From the first line to the last, copy the data below word for word.
Segment Start: INPUT MATERIAL
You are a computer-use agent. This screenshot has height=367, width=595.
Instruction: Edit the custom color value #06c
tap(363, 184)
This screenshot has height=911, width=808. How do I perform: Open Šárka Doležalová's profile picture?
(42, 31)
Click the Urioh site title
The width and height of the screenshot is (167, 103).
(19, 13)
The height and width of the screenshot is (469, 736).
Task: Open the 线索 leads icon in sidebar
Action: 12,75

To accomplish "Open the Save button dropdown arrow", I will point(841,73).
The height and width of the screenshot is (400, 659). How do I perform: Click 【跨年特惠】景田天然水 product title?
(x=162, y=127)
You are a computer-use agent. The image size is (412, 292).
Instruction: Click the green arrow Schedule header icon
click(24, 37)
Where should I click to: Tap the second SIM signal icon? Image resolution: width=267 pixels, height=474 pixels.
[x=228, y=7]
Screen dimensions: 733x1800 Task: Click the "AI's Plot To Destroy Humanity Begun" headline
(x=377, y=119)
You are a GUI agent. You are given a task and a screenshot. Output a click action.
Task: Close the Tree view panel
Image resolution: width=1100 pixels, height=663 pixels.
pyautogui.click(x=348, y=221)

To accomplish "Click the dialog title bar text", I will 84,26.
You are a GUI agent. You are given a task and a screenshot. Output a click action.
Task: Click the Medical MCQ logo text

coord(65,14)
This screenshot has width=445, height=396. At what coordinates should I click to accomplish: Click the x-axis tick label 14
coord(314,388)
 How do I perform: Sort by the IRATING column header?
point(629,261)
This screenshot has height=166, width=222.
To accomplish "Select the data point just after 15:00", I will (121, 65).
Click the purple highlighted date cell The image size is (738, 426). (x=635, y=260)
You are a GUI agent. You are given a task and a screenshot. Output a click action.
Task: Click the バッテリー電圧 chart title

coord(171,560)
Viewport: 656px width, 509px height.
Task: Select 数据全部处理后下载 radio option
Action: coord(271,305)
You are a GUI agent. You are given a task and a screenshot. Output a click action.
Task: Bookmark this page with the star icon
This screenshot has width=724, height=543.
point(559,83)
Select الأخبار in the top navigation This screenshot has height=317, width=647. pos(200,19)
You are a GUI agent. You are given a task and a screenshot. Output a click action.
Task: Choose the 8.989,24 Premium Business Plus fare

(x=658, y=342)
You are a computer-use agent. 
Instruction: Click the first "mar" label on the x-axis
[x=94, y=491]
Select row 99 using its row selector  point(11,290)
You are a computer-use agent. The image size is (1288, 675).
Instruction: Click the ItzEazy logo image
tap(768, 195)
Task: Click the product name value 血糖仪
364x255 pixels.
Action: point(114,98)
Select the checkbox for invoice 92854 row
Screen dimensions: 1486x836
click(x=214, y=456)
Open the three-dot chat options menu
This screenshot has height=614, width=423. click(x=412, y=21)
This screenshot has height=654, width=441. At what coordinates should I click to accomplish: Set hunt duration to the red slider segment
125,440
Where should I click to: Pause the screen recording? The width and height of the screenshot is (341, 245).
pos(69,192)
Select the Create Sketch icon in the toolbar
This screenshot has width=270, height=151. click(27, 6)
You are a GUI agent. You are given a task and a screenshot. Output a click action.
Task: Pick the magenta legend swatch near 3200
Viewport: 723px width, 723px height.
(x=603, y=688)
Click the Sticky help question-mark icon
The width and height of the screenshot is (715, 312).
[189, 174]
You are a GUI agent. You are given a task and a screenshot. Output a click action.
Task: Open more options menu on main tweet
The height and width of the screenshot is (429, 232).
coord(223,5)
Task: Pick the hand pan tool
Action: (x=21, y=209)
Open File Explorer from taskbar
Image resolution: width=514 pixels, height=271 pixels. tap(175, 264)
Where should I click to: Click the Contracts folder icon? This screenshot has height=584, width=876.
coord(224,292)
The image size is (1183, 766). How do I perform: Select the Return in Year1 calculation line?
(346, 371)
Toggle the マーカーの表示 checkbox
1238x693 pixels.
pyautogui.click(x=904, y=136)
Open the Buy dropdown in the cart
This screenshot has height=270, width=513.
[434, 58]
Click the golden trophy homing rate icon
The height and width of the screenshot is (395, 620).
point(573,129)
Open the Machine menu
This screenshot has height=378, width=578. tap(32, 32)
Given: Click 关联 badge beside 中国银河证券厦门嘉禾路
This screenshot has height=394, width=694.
Segment End: INPUT MATERIAL
TASK RESPONSE:
You are a computer-use agent. This screenshot has height=367, width=595.
Instruction: Edit the custom color value #06c
tap(363, 184)
This screenshot has height=911, width=808. How do I perform: Open Šárka Doležalová's profile picture?
(42, 31)
Click the Urioh site title
The width and height of the screenshot is (167, 103).
(19, 13)
The height and width of the screenshot is (469, 736).
Task: Open the 线索 leads icon in sidebar
Action: 12,75

To accomplish "Open the Save button dropdown arrow", I will point(841,73).
The height and width of the screenshot is (400, 659). How do I perform: Click 【跨年特惠】景田天然水 product title?
(x=162, y=127)
You are a computer-use agent. The image size is (412, 292).
Instruction: Click the green arrow Schedule header icon
click(24, 37)
Where should I click to: Tap the second SIM signal icon? Image resolution: width=267 pixels, height=474 pixels.
[x=228, y=7]
Screen dimensions: 733x1800 Task: Click the "AI's Plot To Destroy Humanity Begun" headline
(x=377, y=119)
You are a GUI agent. You are given a task and a screenshot. Output a click action.
Task: Close the Tree view panel
Image resolution: width=1100 pixels, height=663 pixels.
pyautogui.click(x=348, y=221)

To accomplish "Click the dialog title bar text", I will 84,26.
You are a GUI agent. You are given a task and a screenshot. Output a click action.
Task: Click the Medical MCQ logo text

coord(65,14)
This screenshot has width=445, height=396. At what coordinates should I click to accomplish: Click the x-axis tick label 14
coord(314,388)
 How do I perform: Sort by the IRATING column header?
point(629,261)
This screenshot has height=166, width=222.
To accomplish "Select the data point just after 15:00", I will (121, 65).
Click the purple highlighted date cell The image size is (738, 426). (x=635, y=260)
You are a GUI agent. You are given a task and a screenshot. Output a click action.
Task: Click the バッテリー電圧 chart title

coord(171,560)
Viewport: 656px width, 509px height.
Task: Select 数据全部处理后下载 radio option
Action: coord(271,305)
You are a GUI agent. You are given a task and a screenshot. Output a click action.
Task: Bookmark this page with the star icon
This screenshot has width=724, height=543.
point(559,83)
Select الأخبار in the top navigation This screenshot has height=317, width=647. pos(200,19)
You are a GUI agent. You are given a task and a screenshot. Output a click action.
Task: Choose the 8.989,24 Premium Business Plus fare

(x=658, y=342)
You are a computer-use agent. 
Instruction: Click the first "mar" label on the x-axis
[x=94, y=491]
Select row 99 using its row selector  point(11,290)
You are a computer-use agent. The image size is (1288, 675).
Instruction: Click the ItzEazy logo image
tap(768, 195)
Task: Click the product name value 血糖仪
364x255 pixels.
Action: point(114,98)
Select the checkbox for invoice 92854 row
Screen dimensions: 1486x836
click(x=214, y=456)
Open the three-dot chat options menu
This screenshot has height=614, width=423. click(x=412, y=21)
This screenshot has height=654, width=441. At what coordinates should I click to accomplish: Set hunt duration to the red slider segment
125,440
Where should I click to: Pause the screen recording? The width and height of the screenshot is (341, 245).
pos(69,192)
Select the Create Sketch icon in the toolbar
This screenshot has width=270, height=151. click(27, 6)
You are a GUI agent. You are given a task and a screenshot. Output a click action.
Task: Pick the magenta legend swatch near 3200
Viewport: 723px width, 723px height.
(x=603, y=688)
Click the Sticky help question-mark icon
The width and height of the screenshot is (715, 312).
[189, 174]
You are a GUI agent. You are given a task and a screenshot. Output a click action.
Task: Open more options menu on main tweet
The height and width of the screenshot is (429, 232).
coord(223,5)
Task: Pick the hand pan tool
Action: (x=21, y=209)
Open File Explorer from taskbar
Image resolution: width=514 pixels, height=271 pixels. tap(175, 264)
Where should I click to: Click the Contracts folder icon? This screenshot has height=584, width=876.
coord(224,292)
The image size is (1183, 766). How do I perform: Select the Return in Year1 calculation line?
(346, 371)
Toggle the マーカーの表示 checkbox
1238x693 pixels.
pyautogui.click(x=904, y=136)
Open the Buy dropdown in the cart
This screenshot has height=270, width=513.
[434, 58]
Click the golden trophy homing rate icon
The height and width of the screenshot is (395, 620).
point(573,129)
Open the Machine menu
This screenshot has height=378, width=578. tap(32, 32)
Given: Click 关联 badge beside 中国银河证券厦门嘉禾路
This screenshot has height=394, width=694.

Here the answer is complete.